President Biden and a bipartisan group of Senators have agreed on a compromise infrastructure proposal that shows promise for garnering the 60 votes necessary to overcome a filibuster, pass the Senate, and become law. Although the White House is saying the compromise would spend $1.2 trillion over 10 years, in truth it would actually include only $579 billion in new spending. The funds would be focused on what could be characterized as traditional infrastructure projects such as rebuilding roads and bridges, public transit, passenger and freight rail, electric vehicle infrastructure, ports, airports, and broadband infrastructure in rural areas.
The Bipartisan Infrastructure agreement seeks to:
The following is a breakout of the proposal’s spending:
|Roads, bridges, major projects||$109|
|Passenger and freight rail||$66|
|Ports and waterways||$16|
|Power infrastructure incl. grid authority||$73|
|Western water storage||$5|
*New spending + baseline (over 5 years) = $973B
*New spending + baseline (over 8 years) = $1,209B
The infrastructure proposal has to jump several legislative hurdles before becoming law.
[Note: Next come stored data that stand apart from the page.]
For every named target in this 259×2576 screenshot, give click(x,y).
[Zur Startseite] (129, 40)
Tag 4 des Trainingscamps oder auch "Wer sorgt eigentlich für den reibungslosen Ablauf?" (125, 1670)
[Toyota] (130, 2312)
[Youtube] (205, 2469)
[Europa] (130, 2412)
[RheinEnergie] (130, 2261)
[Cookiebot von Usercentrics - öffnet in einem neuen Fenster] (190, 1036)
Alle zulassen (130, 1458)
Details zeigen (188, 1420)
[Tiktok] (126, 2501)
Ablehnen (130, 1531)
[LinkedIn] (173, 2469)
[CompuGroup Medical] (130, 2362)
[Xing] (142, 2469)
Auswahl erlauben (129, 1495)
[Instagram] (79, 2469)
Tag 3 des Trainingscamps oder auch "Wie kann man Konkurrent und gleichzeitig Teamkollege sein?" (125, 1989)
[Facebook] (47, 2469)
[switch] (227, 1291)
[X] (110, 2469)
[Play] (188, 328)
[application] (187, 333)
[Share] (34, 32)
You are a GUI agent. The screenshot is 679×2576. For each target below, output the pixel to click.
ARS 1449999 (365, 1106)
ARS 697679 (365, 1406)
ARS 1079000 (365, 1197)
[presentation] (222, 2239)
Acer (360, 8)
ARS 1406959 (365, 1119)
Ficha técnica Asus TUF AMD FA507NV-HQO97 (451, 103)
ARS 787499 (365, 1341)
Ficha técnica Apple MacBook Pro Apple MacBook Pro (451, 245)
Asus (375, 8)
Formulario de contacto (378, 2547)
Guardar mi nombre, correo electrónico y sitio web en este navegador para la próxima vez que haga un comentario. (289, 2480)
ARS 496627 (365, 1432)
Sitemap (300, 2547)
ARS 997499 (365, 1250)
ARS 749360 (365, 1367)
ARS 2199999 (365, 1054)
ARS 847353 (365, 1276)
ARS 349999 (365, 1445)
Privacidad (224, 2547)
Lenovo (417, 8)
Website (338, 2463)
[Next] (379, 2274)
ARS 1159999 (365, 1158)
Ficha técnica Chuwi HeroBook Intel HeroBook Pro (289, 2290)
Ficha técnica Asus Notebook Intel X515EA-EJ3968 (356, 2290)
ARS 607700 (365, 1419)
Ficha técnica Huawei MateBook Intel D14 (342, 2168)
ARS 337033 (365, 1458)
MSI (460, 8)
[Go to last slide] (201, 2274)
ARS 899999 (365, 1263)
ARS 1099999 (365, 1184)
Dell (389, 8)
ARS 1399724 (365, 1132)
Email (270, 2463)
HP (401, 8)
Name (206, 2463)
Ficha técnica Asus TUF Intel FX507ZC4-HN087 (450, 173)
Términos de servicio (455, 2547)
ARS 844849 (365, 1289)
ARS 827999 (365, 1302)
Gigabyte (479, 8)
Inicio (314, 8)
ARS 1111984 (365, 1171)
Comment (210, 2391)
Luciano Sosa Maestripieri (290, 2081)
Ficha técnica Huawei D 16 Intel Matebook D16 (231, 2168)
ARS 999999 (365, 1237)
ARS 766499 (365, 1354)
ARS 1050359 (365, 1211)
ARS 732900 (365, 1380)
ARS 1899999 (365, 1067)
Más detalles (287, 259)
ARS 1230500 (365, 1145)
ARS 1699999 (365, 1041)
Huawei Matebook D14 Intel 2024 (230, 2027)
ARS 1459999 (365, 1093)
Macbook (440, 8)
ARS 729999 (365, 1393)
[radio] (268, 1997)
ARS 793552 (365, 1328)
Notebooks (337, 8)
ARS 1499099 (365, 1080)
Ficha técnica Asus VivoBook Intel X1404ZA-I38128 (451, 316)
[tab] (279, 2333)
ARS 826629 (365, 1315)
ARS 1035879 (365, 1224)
Most headcounts show that 10-11 Senate Republicans will vote in favor of the compromise. However, support is fragile. Last weekend Republicans were angry when the President said he would not sign the infrastructure compromise unless Congress also passed a Reconciliation bill containing his American Families Plan that would spend $1.8 trillion on “social infrastructure.” Under Reconciliation rules, the bill cannot be filibustered in the Senate. The American Families Plan includes: expanded child day care, free universal pre-K education, free community college, paid family and medical leave, easier access to unemployment insurance, expanded child tax credits, expanded earned income tax credits, and tax increases on persons with high incomes.
The American Families Plan has no support from House or Senate Republicans. Several moderate Congressional Democrats want major changes in the proposal or are reluctant to pass it using the Reconciliation process. House Speaker Pelosi cannot afford to lose the votes of more than four members of her caucus and Senate Majority Leader Schumer needs the votes of all 50 Democrats to pass the bill on Reconciliation. Complicating matters further, Speaker Pelosi is bending to pressure from progressives in her caucus by vowing that she will not bring the Bipartisan Infrastructure bill to the floor for a vote until after the Senate passes a Reconciliation bill containing the “social infrastructure” funding.